The best thing I can liken it to would be a long-term relationship. My wife and I, for instance, we’ve been together for 17 years. When you’re with someone that long you end up realizing that the good stuff gets better and better with every layer and the work you put in, you get that much back plus more.
It’s easy for people to abandon ship, whether it be a person or a place or anything. There’s absolutely nothing wrong with moving. If tomorrow I feel it’s put on my heart to move somewhere else, that’s what I need to do. The more I have invested in what home and community is, the more it gives back. Writing this album, it was digging my nails into what I was used to and tearing back layers. Being patient with home and patient with what could be seen as mundane. Sitting with it until I can start seeing the beauty for what it really is.
Speaking of tearing back layers, what’s your relationship like with your younger self? Can you hear or see yourself in older material?

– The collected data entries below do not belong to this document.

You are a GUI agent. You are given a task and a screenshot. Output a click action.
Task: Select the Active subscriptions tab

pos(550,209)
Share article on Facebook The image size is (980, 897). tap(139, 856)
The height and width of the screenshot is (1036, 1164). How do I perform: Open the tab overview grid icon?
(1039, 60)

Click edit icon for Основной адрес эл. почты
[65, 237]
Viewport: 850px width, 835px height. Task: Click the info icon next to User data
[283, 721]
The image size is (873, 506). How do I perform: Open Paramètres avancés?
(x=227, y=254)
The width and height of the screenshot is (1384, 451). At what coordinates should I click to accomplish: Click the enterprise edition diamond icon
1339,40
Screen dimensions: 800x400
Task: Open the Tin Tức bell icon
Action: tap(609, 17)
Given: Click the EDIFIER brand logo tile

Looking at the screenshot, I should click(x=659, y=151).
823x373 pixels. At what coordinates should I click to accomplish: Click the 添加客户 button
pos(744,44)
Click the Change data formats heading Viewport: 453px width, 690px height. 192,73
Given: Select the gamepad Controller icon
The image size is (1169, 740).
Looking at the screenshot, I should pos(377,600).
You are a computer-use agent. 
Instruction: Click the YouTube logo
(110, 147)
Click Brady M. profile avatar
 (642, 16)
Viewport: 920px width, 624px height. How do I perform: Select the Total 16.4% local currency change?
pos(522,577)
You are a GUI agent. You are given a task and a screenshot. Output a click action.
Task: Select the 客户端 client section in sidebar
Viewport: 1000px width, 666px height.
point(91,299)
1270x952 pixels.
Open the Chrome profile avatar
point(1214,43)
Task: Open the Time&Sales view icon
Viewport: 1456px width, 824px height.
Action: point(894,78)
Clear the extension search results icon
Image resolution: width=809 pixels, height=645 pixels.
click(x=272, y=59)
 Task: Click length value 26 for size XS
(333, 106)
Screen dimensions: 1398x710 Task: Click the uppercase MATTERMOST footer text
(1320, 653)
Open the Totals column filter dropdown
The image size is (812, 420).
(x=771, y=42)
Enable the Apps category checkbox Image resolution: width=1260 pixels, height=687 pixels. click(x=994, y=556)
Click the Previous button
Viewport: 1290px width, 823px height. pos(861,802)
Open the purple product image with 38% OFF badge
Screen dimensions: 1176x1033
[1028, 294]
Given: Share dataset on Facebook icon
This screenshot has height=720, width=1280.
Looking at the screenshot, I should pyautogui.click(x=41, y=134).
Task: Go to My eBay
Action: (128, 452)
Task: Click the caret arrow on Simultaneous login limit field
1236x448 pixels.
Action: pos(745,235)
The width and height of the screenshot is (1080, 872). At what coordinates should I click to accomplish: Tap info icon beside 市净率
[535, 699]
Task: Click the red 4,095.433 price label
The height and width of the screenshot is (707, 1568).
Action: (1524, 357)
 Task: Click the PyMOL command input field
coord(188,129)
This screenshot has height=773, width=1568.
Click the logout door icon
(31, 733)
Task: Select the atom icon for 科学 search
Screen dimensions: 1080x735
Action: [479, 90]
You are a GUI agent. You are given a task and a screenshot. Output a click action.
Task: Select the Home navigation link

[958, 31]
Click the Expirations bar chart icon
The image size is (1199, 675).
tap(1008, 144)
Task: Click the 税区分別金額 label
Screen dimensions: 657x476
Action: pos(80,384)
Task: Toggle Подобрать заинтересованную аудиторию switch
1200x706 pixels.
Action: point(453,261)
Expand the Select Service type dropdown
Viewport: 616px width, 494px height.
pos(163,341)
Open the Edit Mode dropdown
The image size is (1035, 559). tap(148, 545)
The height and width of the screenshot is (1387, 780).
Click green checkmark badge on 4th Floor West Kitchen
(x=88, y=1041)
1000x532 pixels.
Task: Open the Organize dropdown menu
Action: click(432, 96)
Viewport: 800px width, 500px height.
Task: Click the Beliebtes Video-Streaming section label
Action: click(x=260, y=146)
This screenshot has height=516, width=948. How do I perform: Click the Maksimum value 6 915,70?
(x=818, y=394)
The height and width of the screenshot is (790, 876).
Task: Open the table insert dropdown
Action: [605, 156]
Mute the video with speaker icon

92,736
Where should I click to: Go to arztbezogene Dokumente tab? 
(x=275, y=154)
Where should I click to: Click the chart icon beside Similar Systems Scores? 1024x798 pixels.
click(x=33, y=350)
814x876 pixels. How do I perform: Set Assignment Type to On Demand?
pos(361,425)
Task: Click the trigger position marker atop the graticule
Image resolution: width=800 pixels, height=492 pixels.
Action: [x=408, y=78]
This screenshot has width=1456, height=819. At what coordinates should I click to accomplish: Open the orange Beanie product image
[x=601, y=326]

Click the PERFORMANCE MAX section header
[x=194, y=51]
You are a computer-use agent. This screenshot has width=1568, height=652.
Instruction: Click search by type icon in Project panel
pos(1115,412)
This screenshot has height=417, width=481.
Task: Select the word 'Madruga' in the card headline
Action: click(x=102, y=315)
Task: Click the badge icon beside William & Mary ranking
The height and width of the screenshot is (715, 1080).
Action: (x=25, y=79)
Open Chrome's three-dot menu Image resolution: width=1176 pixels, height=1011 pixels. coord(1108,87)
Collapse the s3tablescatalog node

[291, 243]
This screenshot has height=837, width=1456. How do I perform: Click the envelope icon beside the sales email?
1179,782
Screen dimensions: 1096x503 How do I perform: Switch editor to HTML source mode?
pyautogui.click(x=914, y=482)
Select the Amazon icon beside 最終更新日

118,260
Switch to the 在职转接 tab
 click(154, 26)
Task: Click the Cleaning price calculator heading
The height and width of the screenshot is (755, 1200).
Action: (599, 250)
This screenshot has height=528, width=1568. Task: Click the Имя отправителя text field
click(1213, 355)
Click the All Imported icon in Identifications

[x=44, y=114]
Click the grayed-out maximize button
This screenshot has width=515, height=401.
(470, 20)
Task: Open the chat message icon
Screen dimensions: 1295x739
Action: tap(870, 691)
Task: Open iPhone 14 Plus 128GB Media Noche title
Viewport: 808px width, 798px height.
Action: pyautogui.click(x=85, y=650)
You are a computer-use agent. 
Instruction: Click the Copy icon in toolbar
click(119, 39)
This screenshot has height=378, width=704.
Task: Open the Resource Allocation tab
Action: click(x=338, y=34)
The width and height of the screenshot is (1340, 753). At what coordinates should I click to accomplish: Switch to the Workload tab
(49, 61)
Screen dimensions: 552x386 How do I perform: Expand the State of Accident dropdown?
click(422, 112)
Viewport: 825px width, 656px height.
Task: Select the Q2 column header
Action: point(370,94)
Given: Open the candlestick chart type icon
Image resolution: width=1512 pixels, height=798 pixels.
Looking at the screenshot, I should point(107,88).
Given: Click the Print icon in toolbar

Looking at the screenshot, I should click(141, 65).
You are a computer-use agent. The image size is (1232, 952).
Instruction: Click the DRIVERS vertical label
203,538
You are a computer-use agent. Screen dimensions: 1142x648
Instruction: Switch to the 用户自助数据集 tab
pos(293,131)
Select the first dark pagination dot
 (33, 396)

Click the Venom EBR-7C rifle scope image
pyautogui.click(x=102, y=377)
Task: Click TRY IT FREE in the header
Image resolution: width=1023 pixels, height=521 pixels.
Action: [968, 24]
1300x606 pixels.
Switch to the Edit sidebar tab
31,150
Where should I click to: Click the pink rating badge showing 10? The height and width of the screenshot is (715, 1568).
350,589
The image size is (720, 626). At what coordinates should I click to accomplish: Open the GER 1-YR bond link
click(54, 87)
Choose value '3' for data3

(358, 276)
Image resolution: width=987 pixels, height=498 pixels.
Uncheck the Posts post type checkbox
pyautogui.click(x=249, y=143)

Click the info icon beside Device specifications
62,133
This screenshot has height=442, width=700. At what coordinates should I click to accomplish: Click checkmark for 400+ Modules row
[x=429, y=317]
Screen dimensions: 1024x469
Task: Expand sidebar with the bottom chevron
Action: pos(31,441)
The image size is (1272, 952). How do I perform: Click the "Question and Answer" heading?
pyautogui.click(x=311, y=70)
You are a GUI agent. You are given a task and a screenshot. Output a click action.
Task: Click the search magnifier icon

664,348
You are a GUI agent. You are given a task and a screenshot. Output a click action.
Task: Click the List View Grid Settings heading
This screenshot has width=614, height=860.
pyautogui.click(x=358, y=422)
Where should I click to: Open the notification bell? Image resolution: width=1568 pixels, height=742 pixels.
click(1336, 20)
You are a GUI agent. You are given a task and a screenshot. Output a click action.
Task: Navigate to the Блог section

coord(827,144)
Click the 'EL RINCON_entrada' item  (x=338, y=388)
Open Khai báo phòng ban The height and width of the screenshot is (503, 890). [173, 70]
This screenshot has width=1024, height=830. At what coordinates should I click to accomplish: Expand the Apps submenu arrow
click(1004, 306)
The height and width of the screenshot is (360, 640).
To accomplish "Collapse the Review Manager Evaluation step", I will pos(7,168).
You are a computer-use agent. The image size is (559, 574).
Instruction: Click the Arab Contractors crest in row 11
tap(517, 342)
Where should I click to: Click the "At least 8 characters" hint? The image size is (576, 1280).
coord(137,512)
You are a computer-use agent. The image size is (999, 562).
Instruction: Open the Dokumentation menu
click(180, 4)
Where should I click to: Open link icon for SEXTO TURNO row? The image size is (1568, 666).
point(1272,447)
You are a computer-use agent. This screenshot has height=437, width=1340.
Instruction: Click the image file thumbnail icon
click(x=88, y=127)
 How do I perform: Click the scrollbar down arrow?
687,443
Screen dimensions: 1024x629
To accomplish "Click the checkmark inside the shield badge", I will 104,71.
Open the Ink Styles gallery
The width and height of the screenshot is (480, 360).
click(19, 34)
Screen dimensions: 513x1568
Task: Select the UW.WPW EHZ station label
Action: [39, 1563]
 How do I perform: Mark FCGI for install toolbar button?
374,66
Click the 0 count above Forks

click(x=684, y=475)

Even if we were to have this call three years ago, it would be a dramatically different conversation. I have never had a good relationship with myself and self-love up until recently. It’s such a new concept for me, and it’s weird how life is like that, where it can be so much easier to love others and appreciate their goodness than with ourselves. I had this moment with a therapist a couple years back. It was eye opening because he had asked me to name some things I love about myself. Just that act of trying to name characteristics I see in myself as being worthy made me cry.
He asked me, “Why is this so hard?” I was like, “I don’t know.” I was just crying. I realized so much of my life up to that point had been this compartmentalization where there were previous versions of myself, and now there’s the present version, and this is the kind of person I want to be in the future. Everything was so boxed in that it was suffocating and I wasn’t able to have a relationship with or grasp on time.
All of that started colliding into this absolute oneness. Something clicked where I was able to start putting together all of these pieces that became self-love in a way that I had never known or understood before.
Can you describe what “killing off” Youth Lagoon felt like?
Youth Lagoon for a while got out of hand in terms of it was something I created, this creature that was mine. Then it turned into something I could no longer identify with. People were telling me what it was supposed to be, even though it’s my thing, my brainchild and passion. Those other people, the industry or again ‘the other’, had never dictated my creative choices.
It felt like there was always this thing of, “Oh, what you’re doing, it’s not how I see it in my head.” That’s how people were treating it. It got to be really tiring to deal with that. When I used the phrase “kill it off,” that is genuinely how it felt. When I cut myself off from this creature I had made and started going by my real name it felt like a big healthy fuck you because I was like, okay, now I can do whatever I want and you can’t tell me what I should or shouldn’t do. Looking back on it now, to make that decision for that reason feels so immature because it should never have come to some weird, silent psychological fuck you. It’s such an unhealthy thing.
I needed that phase, that separation and change of identity in order to go off on even more extreme tangents in my brain to figure out who I am as a creator, what is my place in the world, what am I trying to say, and if I am saying anything. Having these huge questions I could swim around in this pool…see where the deep and shallow end is, make sense of it all. I needed that.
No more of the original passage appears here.